Phil Peters
Adam's County Master Gardener Program
Many gardeners leave seed propagation to the greenhouses. Either they don’t have the time, or they lack the confidence to set out on their own; some have had bad luck in the past and are frustrated. Seeds that don’t germinate,
or germinate, then die; certainly do nothing for the ego. Yet starting seeds is rewarding and can be lots of fun.

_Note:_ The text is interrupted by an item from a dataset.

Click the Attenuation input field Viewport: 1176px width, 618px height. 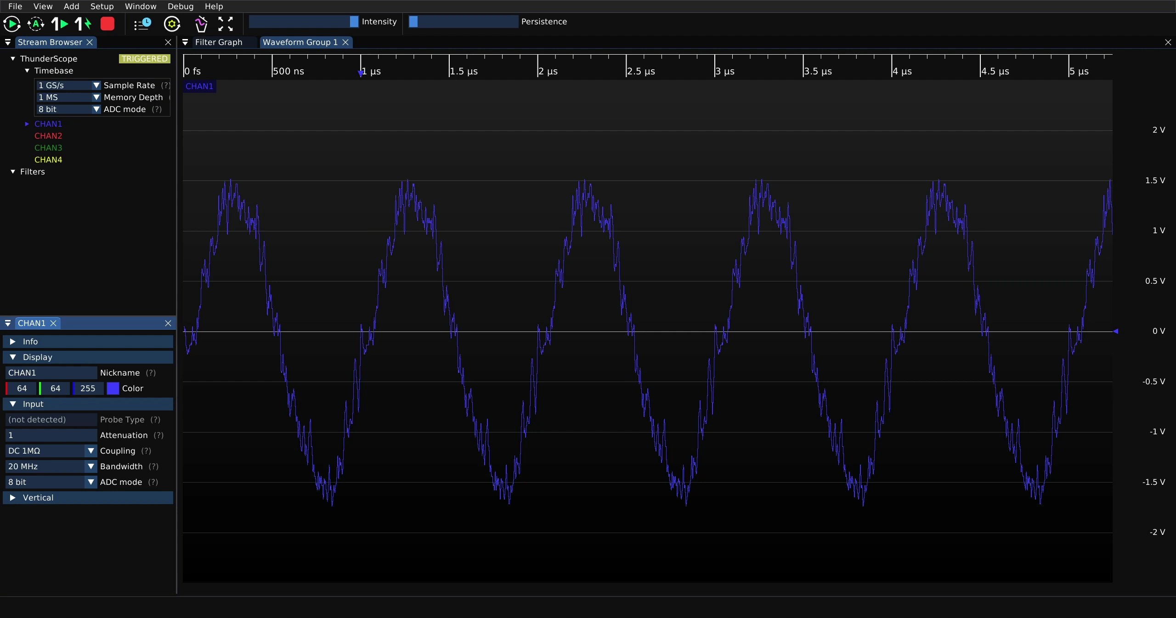click(x=51, y=435)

There are probably as many ways to start seeds indoors as there are gardeners who do it. It can be as simple as planting the seed in a cut off milk carton set on a sunny window sill, or it can be as elaborate and scientific as you wish to make it. Here are some suggestions that will bring sure-fire
results without being hard on your wallet.
There are only four requirements for successful seed starting: 1) fresh seed, 2) sterile growing medium, 3) proper lighting, 4) proper moisture level.
Fresh seed is critical. When purchasing seed, be sure the package clearly states that it is seed "packaged for 2010." If it is not labeled for 2010, don’t purchase the seed. Out of date seed does not have the same germination rate as fresh seed and will only lead to frustration. Purchase seed from a
seed company or garden center that has a reputation for quality.
A sterile growing medium (soil) is essential. Using soil from the back yard is a recipe for disaster since it brings in too many potential problems that can keep the seed from germinating or killing it shortly after does. Damping off is the most obvious fungus that enters in this way. The seed
sprouts, the plant grows and inch or so, then mysteriously, one morning it is lying on the ground; the bottom of the stem died and could no longer support the plant. I use an inexpensive oscillating fan to keep the air moving and prevent this problem
Purchase sterile seed starting medium from the garden supply store. It is possible to sterilize your garden soil in the oven. This is a long, smelly operation, and you break down the soil structure in the process. A sterile starter mix has all the nutrients seeds need for proper germination and
retains moisture without introducing diseases. You can also spread the starting soil in tinfoil cooking pans (1 or 2 inches deep), or put the soil in peat pots. Punch some holes in the bottom of the pans before filling them with starter mix. Peat pots and peat discs are also a good choice.
While seeds will do very well on a sunny windowsill, they need light for a long enough time to get a good start. Rather than purchase expensive color-balanced lighting, I use fluorescent light tubes in a garage light fixture I hang over the starting trays. You will get good results if you put in one
white and one blue fluorescent bulb. Frankly, I’ve never checked which I have in them. After the growing season I put them back up in my workshop over the workbench.
Keep the fixtures very close to the seedlings, since light diminishes rapidly as we move away from the source. I start my seedlings in trays on plywood set up on sawhorses in the basement. I rig the fluorescent fixtures up to the rafters in the ceiling, suspending them on chains from cup hooks
screwed into the ceiling. The lights are on inexpensive timers plugged into the wall. Using the chains I can adjust the height of the lights as the seedlings grow. Try to keep the light 2"
above the seedlings. If you are lucky
enough to have a sunny window, you don't have to worry about this. Nature will do the adjusting automatically. However, the starts will benefit from longer exposure to light than the spring day provides. I leave the lights on for about fourteen hours per day.
Most importantly, don’t overwater your seedlings. This is the single most common cause of failure. I use commercially made sponge plugs set into Styrofoam blocks for my seed starts. Several popular seed catalog companies supply these starting trays. They are a miniature greenhouse, in effect, coming
with a tray, Styrofoam insert with holes for the plugs, and a clear plastic cover with adjustable vents. It is impossible to overwater with these plugs.
You can be quite successful if you use peat pots filled with sterile starting soil, or the peat discs that you soak before placing the seed in them. However, with these you must be very attentive and not allow them to remain soaking wet. If the peat dries out completely, it can suck the moisture out
of your plants. Don’t let the medium dry out completely. It should be damp but not wet. If you use the tinfoil pans, punch holes in the bottom before you start. Why? So you can water your seedlings from the bottom up.
If you use aluminum trays, punch holes in the bottom so you can set them in a pan of water. Let the water percolate up through the potting mixture. Then remove the tray and let it drain. This prevents damaging the emerging seedlings. It also prevents water from accumulating on the leaves and
attracting disease.
So get out your gardening gloves and let the summer fun begin!